In 2002, five years after the tragic death of Ivan Chukhin, Yury DMITRIEV published the Commemorative Lists of Karelia. This Book of Remembrance named 14,308 individuals — most of them shot (11,275); others sent to the Gulag (1,958). The task on which Chukhin and Dmitriev had embarked almost a decade earlier was completed.
Why we should admire Yury Dmitriev
Police investigator and Duma deputy Chukhin also gained access to detailed execution reports in the local FSB archives. These indicated the approximate location of thirteen execution and burial sites scattered across Karelia.
Most were small but two were of particular size and importance. Over 3,000 had been shot, “near Petrozavodsk”, the capital of Karelia. The other site, “near the Medvezhya Gora rail station”, accounted for several thousand more and was located not far from the headquarters of the White Canal camp system (Belbaltlag). Shortly after Chukhin’s death, Dmitriev together with Irina Flige and the late Veniamin Joffe found and identified the killing field near Med Gora, today famous as Sandarmokh. Soon afterwards locals led him to a similar site 20 miles from Petrozavodsk: this became the Krasny Bor memorial complex.
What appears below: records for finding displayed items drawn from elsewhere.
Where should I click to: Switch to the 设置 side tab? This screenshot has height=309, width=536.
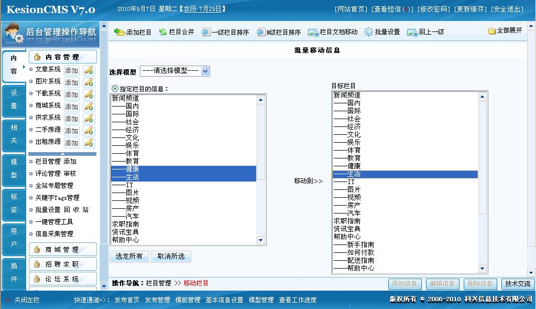(x=14, y=99)
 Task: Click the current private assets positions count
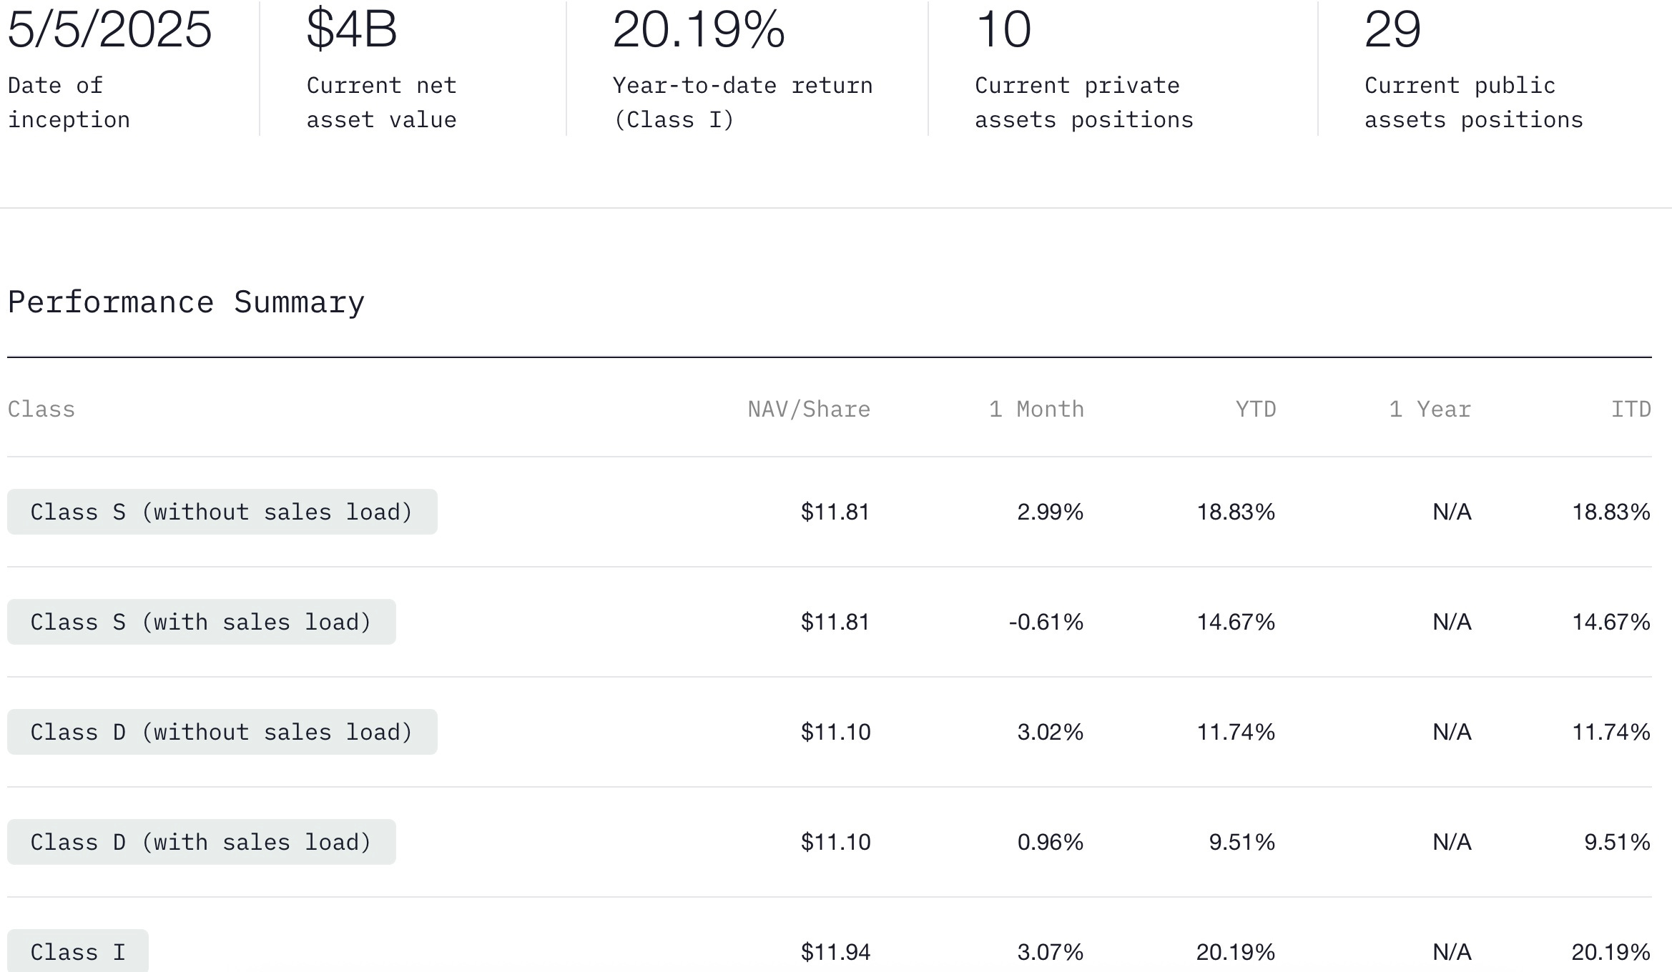click(x=1003, y=30)
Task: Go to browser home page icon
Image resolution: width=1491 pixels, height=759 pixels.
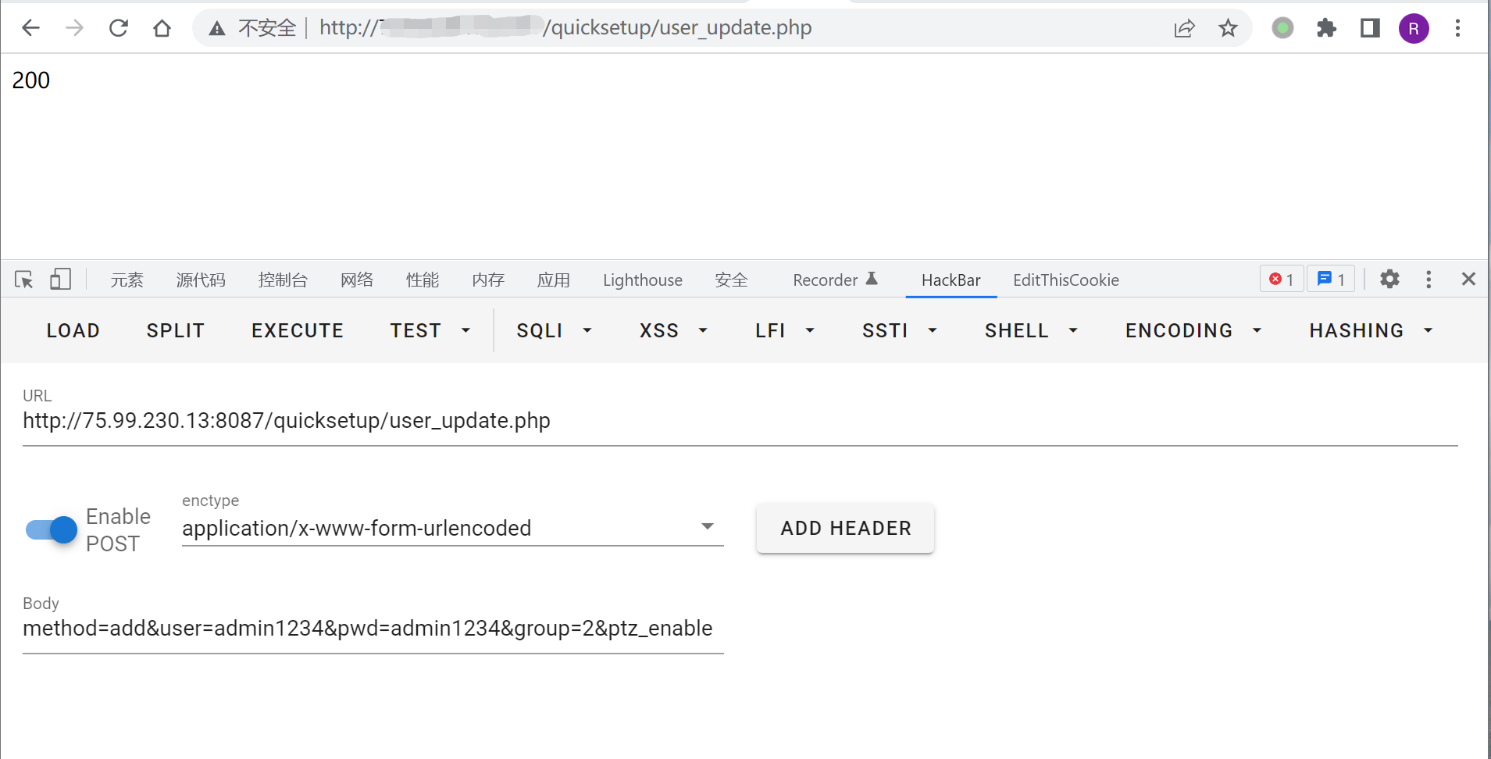Action: pyautogui.click(x=162, y=28)
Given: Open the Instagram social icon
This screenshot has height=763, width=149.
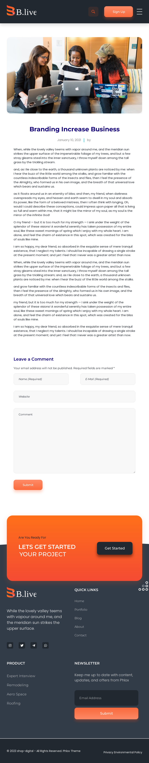Looking at the screenshot, I should pos(10,645).
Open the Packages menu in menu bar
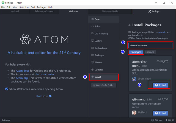This screenshot has width=176, height=123. coord(42,7)
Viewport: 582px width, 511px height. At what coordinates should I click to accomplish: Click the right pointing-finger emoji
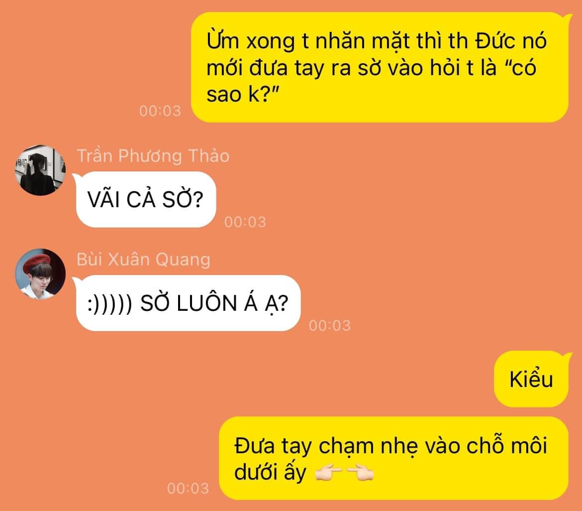point(361,473)
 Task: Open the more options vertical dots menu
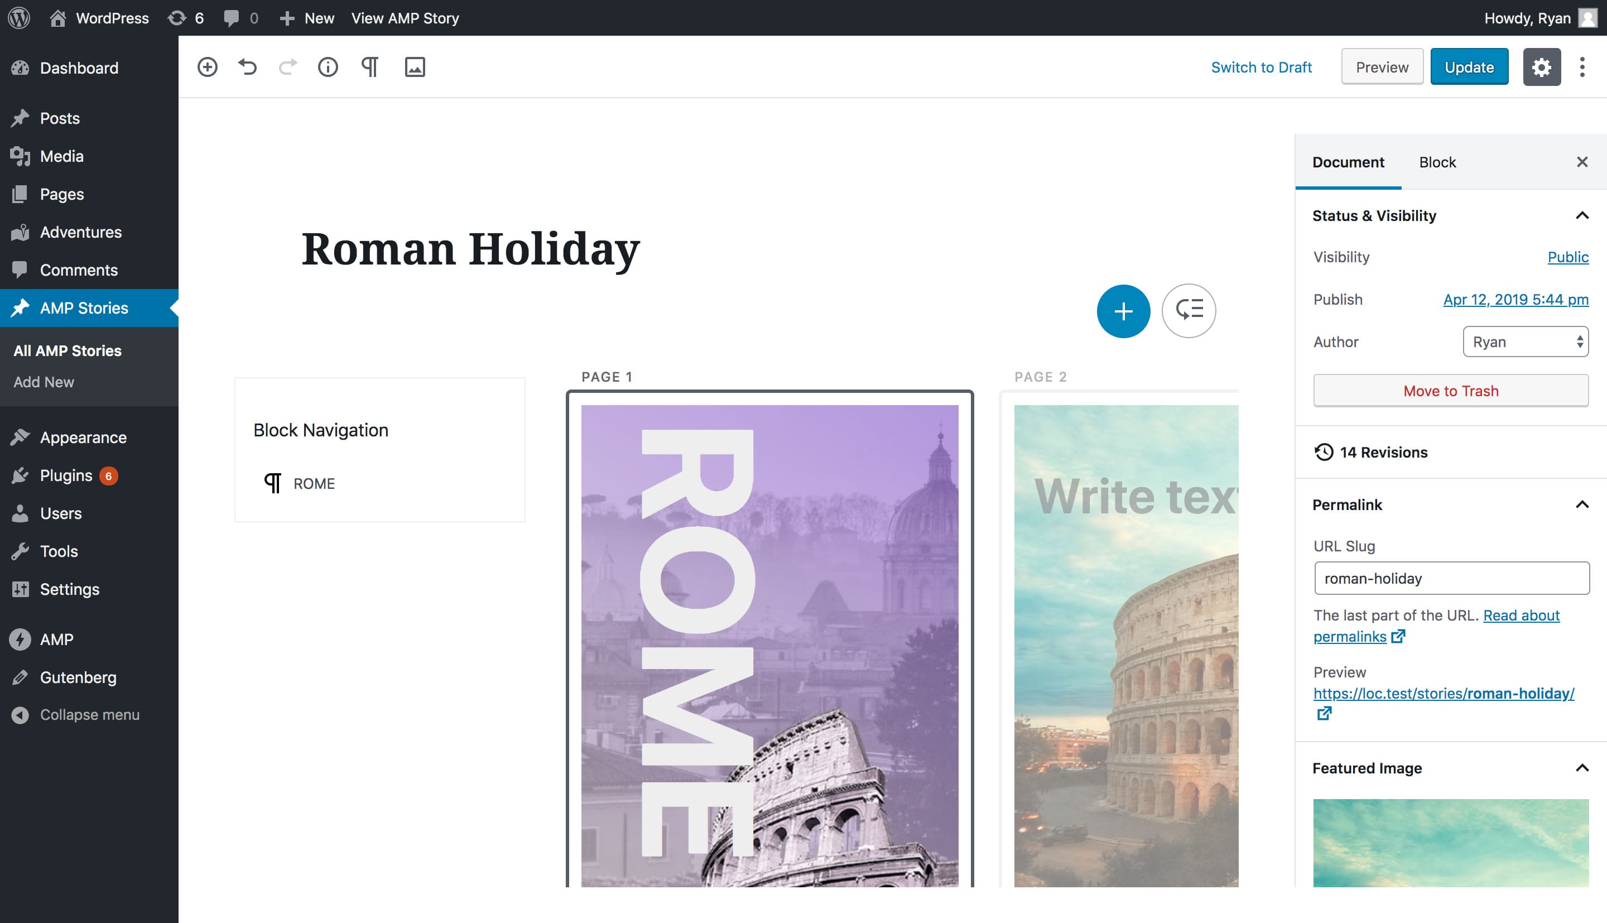click(1582, 67)
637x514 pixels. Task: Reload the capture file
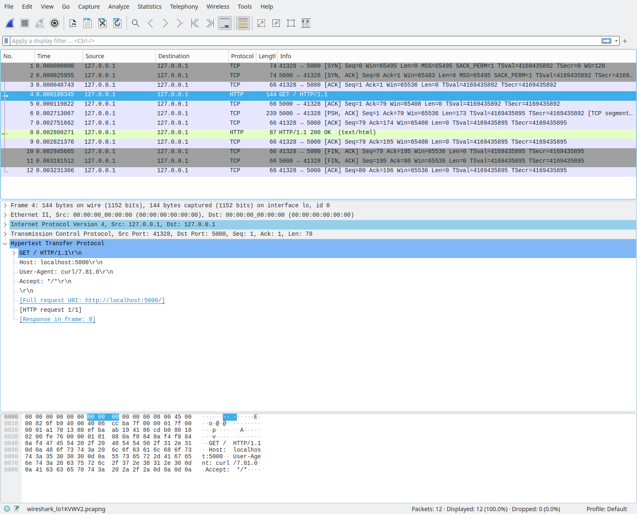pyautogui.click(x=117, y=23)
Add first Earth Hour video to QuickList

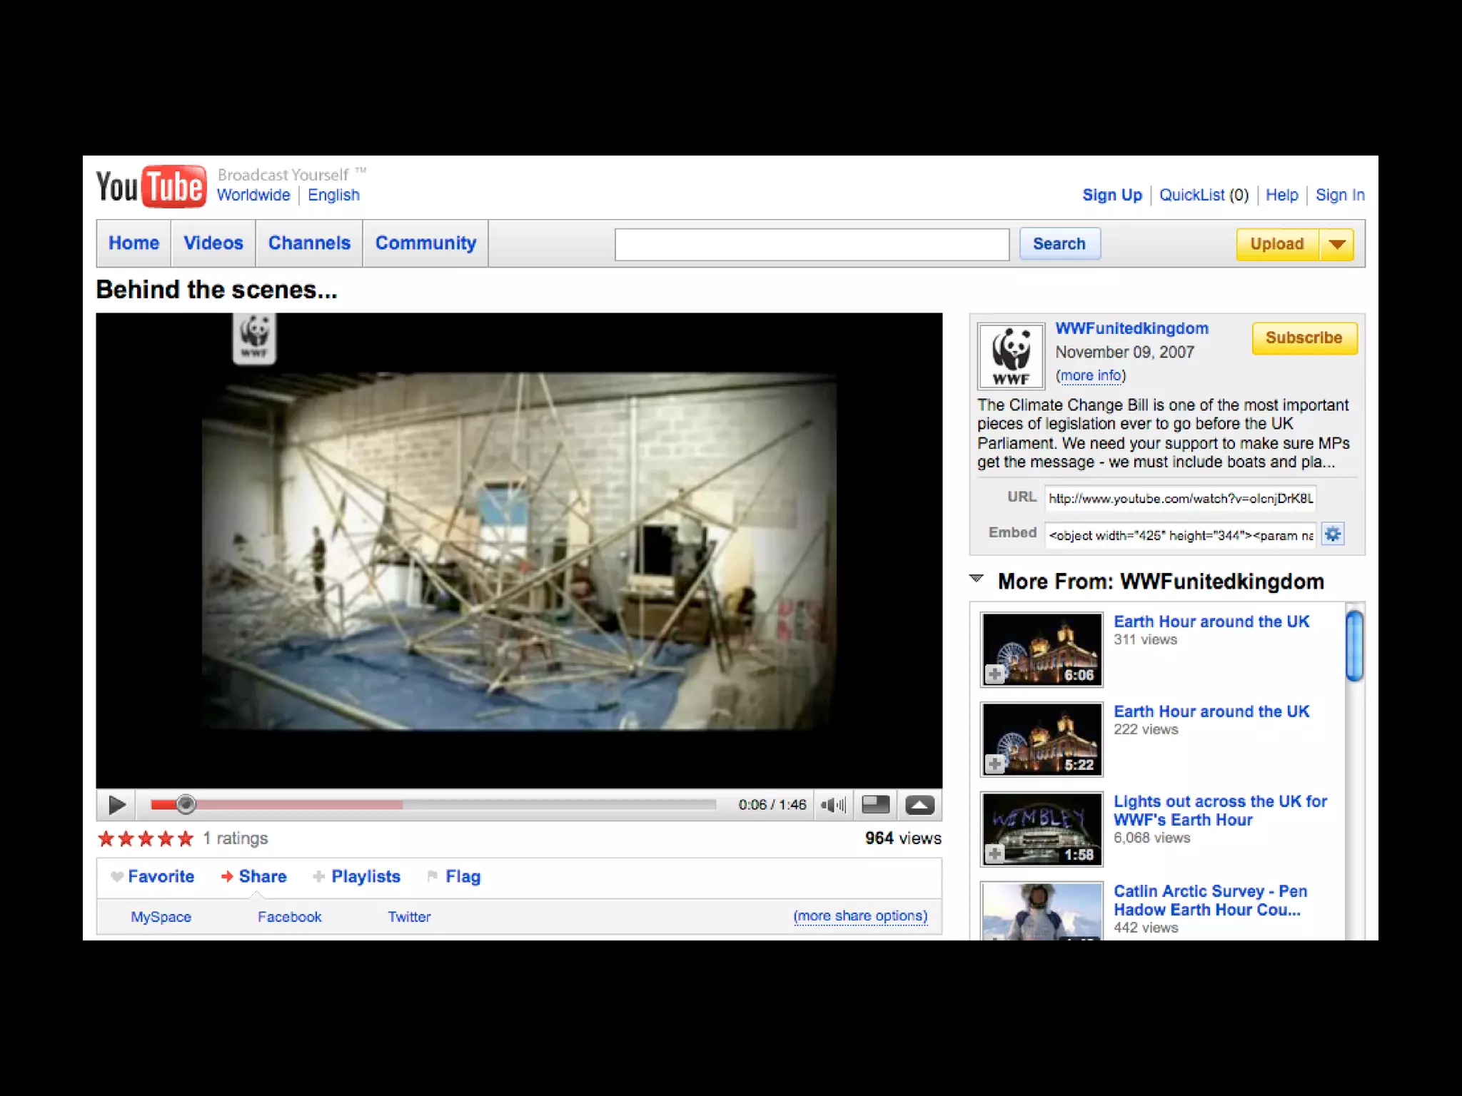(x=994, y=674)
30 October 2021, Krasny Bor
Dmitriev’s achievements could not be gainsaid. Russian and foreign awards followed: in 2005 he was given the new Golden Pen of Russia award; in 2015 he was awarded Poland’s Gold Cross of Merit; and in November 2016, the month before his arrest, he received the Honorary Diploma of Karelia, the highest award in the gift of the head of that Republic.
Why the FSB hates and detests him
Long before 2016 there were signs of official irritation with what Dmitriev did and said.